Tuesday, January 6, 2009

new year, new NOM: amsterdam falafel

2008 brought us sarah palin, frozen yogurt wars, and the promise of an obama presidency. i don't know which was most delicious! what does 2009 have in store?

well, considering the state of the economy and, as a corollary, the state of your wallet...it just might be falafel.

head to adams morgan, where for just $4.50 (tax included!), you can get one of the best deals in town. provided that you know how to work the system.



the small pita, which is not, comes with three piping hot, crunchy, moist and very flavorful balls of garbanzo beans, bulgur, garlic, coriander, cumin, and parsley. unlike some of its mushier incarnations, this falafel has a bite.

i go for the whole wheat pocket, but really, they would be killer with anything.

prelapsarian pita:



anyway, hard fiscal times call for drastic measures! two words: condiment. bar.



yes. your purchase of this tasty sandwich grants you access to upwards of twenty toppings. for realsies! in fact, topping is probably a misnomer. these are actually a meal (or two) in themselves.

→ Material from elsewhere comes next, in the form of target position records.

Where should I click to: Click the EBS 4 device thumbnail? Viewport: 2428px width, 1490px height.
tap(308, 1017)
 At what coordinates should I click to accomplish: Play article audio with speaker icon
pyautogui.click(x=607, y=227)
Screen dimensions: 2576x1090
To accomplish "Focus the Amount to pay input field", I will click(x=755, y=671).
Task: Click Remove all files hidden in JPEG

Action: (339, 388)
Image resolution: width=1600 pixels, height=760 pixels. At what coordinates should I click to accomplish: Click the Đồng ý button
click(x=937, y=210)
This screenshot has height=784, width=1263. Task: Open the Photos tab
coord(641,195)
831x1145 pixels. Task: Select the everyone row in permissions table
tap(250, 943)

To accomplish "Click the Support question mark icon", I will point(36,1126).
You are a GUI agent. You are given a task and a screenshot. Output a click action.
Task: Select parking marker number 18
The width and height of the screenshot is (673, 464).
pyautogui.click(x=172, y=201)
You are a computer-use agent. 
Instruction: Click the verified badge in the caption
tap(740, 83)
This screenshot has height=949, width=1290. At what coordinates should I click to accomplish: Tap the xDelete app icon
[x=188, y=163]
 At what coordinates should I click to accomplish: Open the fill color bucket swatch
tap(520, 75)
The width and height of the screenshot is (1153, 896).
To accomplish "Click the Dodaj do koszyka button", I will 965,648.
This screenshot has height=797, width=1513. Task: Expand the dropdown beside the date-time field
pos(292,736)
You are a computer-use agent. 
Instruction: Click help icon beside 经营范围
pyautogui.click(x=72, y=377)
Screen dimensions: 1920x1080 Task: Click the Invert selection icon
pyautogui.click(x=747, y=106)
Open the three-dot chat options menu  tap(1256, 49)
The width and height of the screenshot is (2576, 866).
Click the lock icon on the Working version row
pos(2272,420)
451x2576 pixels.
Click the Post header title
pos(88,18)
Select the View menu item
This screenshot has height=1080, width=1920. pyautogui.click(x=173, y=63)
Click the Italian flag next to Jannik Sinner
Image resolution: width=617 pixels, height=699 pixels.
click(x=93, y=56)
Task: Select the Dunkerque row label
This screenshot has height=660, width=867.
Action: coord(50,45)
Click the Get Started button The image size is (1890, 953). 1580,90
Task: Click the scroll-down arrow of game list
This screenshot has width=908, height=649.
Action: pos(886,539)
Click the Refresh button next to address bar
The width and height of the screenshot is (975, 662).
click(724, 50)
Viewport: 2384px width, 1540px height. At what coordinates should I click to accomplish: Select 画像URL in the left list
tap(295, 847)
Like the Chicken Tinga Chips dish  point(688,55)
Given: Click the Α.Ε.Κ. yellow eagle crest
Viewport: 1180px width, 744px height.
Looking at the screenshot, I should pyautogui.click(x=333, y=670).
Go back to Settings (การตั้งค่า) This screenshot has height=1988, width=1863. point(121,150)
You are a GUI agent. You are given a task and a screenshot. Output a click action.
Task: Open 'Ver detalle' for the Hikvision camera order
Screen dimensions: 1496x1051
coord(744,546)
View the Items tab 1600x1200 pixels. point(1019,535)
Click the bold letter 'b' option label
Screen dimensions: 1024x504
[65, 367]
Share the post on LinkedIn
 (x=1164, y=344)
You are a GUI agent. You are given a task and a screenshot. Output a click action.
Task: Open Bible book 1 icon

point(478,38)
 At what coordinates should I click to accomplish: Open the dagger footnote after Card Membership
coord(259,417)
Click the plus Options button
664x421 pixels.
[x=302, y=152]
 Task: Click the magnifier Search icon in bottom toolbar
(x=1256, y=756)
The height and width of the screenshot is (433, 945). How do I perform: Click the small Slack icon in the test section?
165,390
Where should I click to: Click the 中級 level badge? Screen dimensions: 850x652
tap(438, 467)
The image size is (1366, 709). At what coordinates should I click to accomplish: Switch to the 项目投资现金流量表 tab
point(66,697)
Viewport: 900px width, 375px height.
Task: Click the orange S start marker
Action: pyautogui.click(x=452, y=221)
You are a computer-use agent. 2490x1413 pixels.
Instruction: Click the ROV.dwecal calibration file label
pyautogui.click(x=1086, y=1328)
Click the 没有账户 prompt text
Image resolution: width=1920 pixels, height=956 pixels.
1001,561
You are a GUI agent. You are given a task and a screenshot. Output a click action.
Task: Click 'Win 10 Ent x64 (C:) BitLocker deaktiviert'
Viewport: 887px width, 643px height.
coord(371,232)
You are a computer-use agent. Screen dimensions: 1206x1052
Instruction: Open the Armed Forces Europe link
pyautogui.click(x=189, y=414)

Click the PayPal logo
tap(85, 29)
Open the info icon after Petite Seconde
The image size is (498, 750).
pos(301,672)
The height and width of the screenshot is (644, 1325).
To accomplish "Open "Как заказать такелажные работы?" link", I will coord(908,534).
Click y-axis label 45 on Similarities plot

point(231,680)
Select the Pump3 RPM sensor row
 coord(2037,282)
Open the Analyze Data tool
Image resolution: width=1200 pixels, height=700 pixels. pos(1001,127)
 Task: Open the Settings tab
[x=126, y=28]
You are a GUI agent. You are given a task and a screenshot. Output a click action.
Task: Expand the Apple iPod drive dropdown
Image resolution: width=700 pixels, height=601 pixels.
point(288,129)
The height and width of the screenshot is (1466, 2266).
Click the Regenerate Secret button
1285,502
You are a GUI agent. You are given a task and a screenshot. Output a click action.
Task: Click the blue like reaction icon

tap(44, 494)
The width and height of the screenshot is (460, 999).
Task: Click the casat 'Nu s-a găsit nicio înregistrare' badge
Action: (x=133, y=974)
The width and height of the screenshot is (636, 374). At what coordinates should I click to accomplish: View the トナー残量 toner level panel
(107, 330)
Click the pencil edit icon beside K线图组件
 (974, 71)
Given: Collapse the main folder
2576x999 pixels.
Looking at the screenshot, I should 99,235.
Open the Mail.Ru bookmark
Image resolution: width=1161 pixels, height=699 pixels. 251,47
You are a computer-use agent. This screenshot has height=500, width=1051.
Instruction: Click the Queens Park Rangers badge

highlights include the spicy green relish (hello, jalapenos!), garlicky herb blend (like a gremolata, on speed), pickled beets, hummus, baba ghanoush, cucumber salad, some crazy chickpea thing, roasted cauliflower, and some of the yummiest eggplant around.

best eggplant ever!


what makes it so special? well, it's roasted to a smoky, caramelized oblivion and drizzled with that deliciously tangy, garlic/herb concoction. it's rich, but not greasy. sweet, but not cloying. also, it's free. shazam!

so where's the catch? there really isn't one, as long as you know how to play the game. there are no plates here, which makes it a messy meal (bonus!), but also makes loading up on the garnishes something of a challenge. props to the management for having half a brain!

some tips:

1. go back for more. and more. your instinct might be to put a lot of everything on your pita all at once, but the sad truth is, not everything goes together. your sandwich could end up looking more like an abandoned archeological dig than a meal.

this kind of leads to my next point which is:

2. have a plan. like i said, not everything goes together. tomato, tomahhhto. when in rome. something! try to imagine what will taste good. i know, duh, but the choices can be overwhelming. example: mix the green garlic stuff with the tahini. best. sauce. ever. this would be good with the beets.

3. when you're almost done with your pita, stop--that little piece of bread is your passport to the condiment bar, where you should cover it with lots and lots of eggplant for dessert. or maybe there's no shame in your game, in which case, just bring your own plate!

4. if you get fries, don't dip them in the peanut sauce. also, don't let that stop you from taking it home. it would be so good with satay.

finally, if you're uncomfortable with the idea of an entirely vegetarian meal, just remember: it's not rabbit food if it's deep fried.

clandestine swine

did anyone else read this as pancetta?